╭──
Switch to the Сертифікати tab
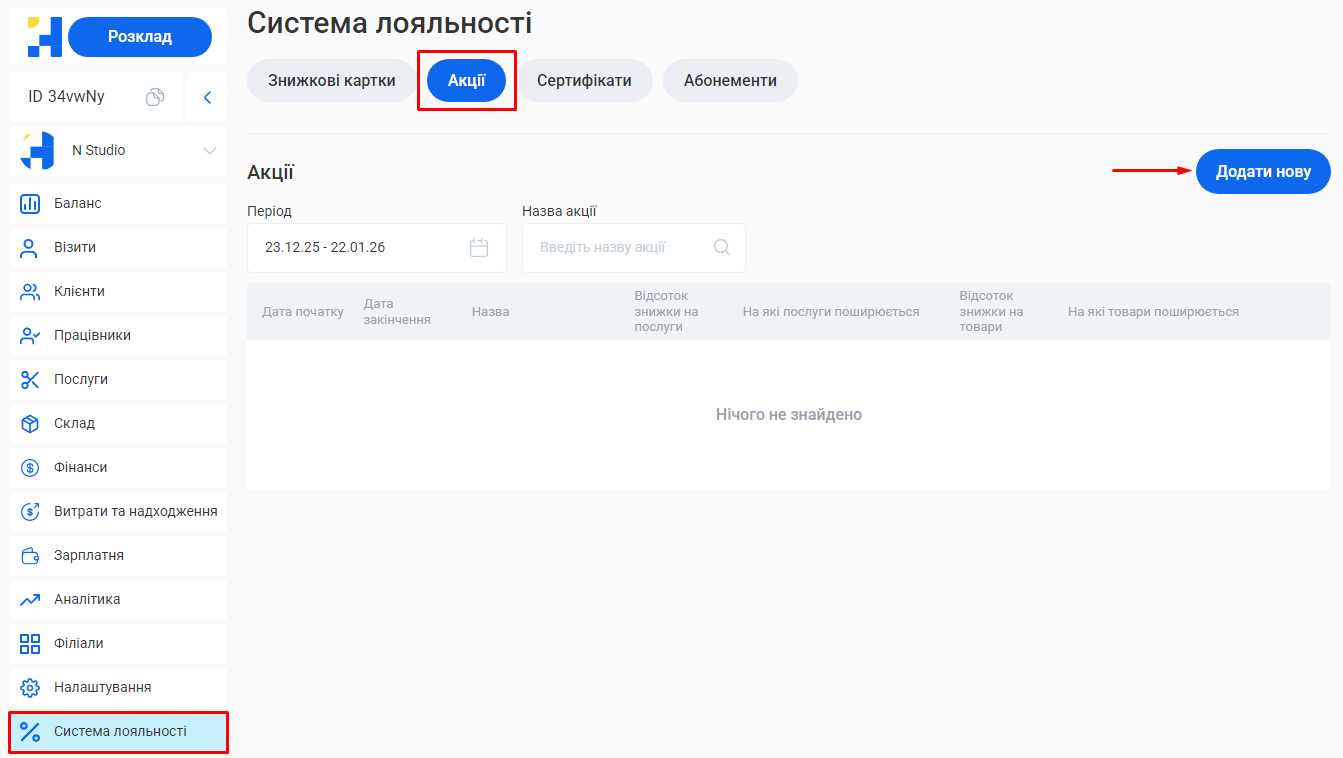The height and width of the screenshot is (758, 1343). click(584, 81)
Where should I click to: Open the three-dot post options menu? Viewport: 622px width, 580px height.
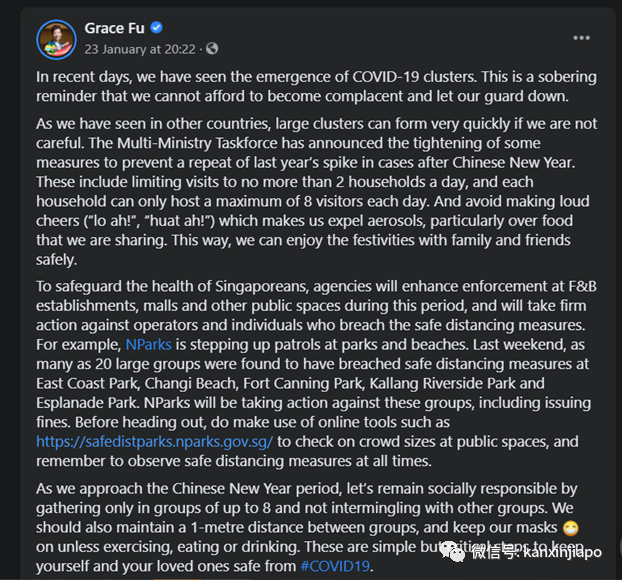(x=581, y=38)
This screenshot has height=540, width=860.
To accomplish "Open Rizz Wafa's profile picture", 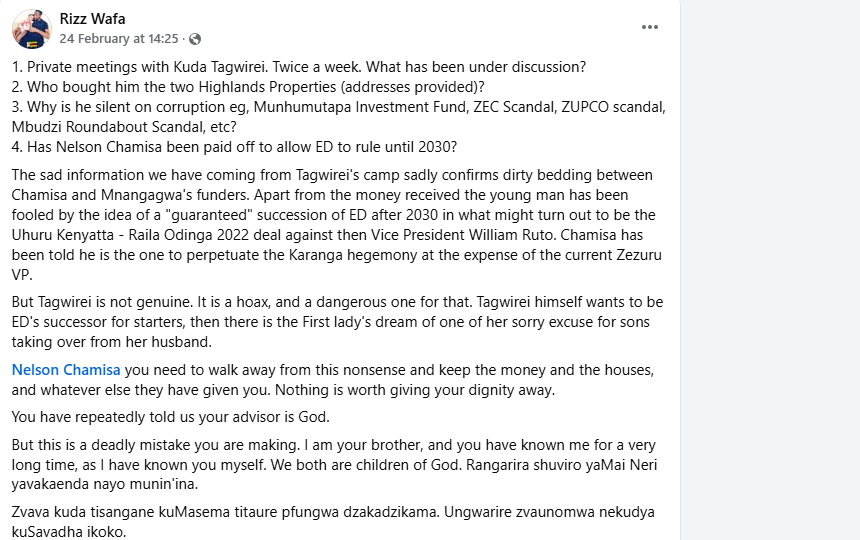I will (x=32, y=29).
╰──
Please print the lines above from the first one up to and including the line with "(x=581, y=38)", word for word, and leave the pictures out.

*Exercise answer:*
Switch to the Сертифікати tab
The height and width of the screenshot is (758, 1343). click(584, 81)
Where should I click to: Open the three-dot post options menu? Viewport: 622px width, 580px height.
(x=581, y=38)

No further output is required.